Après des années de deuil silencieux, de culpabilité et de traumatisme psychologique, les survivants et les parents des victimes ont été soulagés d'apprendre que leur mémoire serait honorée.

«Il n'y a pas de mots pour exprimer le sentiment des familles, a souligné Maureen Doucette dont l'oncle Val Huntingdon a péri dans l'incendie. Rien n'a été fait au cours des 40 dernières années pour rappeler la mort de ces 37 victimes, mais, j'en remercie le Bon Dieu, ce sera enfin fait.»

Toutefois, ceux qui ont perdu des membres de leur famille ou qui ont réussi à sortir du brasier ont porté longtemps les cicatrices de cette épreuve, bien après que les sentences des coupables eurent été purgées.

Ces malheureuses séquelles ont refait surface lorsque les parents et amis se sont réunis l'année dernière pour la première fois.

«Je ne pense pas que nous réalisons vraiment l'impact que ceci a eu sur les survivants», a déclaré Leona Hutton, qui a perdu sa soeur de 16 ans, Marlene Dery, dans l'incendie. Elle a affirmé que beaucoup des personnes qui avaient réussi à échapper aux flammes étaient toujours perturbées par ce qui s'était produit cette nuit-là.

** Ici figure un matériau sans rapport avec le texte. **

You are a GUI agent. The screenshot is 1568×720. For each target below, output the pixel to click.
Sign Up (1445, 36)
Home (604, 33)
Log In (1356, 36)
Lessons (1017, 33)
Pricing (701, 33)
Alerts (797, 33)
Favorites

C'est le cas de David Montgomery, qui était au Wagon Wheel en compagnie de son frère et de sa soeur ce soir-là. Cette dernière, qui avait été grièvement blessée dans l'effondrement de l'une des sorties de secours, a succombé à ses blessures à l'hôpital. Les deux garçons ont survécu, mais pas sans subir de graves traumatismes.

«Je me suis comporté comme un mort-vivant pendant environ un an, s'est souvenu M. Montgomery, qui est sorti du bar en passant par la fenêtre de la toilette des femmes. Je me suis senti très coupable d'avoir eu la chance de survivre au feu et cette culpabilité m'a longtemps suivi.»

À l'époque, les proches des victimes et les survivants avaient projeté de poursuivre la ville et le propriétaire de la bâtisse pour 9 millions $, mais avaient rapidement renoncé à leur projet devant la solide équipe d'avocats embauchés par les défendeurs.

La plupart des familles ont reçu entre 1000 et 3000$ en compensation. Certaines n'ont pas eu le choix d'accepter alors que d'autres ont refusé de toucher à cet argent tâché de sang.

L'incendie du Blue Bird, qui a pris le nom du café parce que l'établissement du rez-de-chaussée était plus connu et avait son nom affiché à l'extérieur du bâtiment, était le plus grave à frapper Montréal depuis 1927, année où 78 enfants avaient péri en regardant un film au théâtre Laurier Palace.

Aujourd'hui, une plaque marque l'endroit où a eu lieu la tragédie du Laurier Palace. Le site du café Blue Bird a été rasé et est maintenant occupé par un stationnement payant où rien ne rappelle le terrible incendie.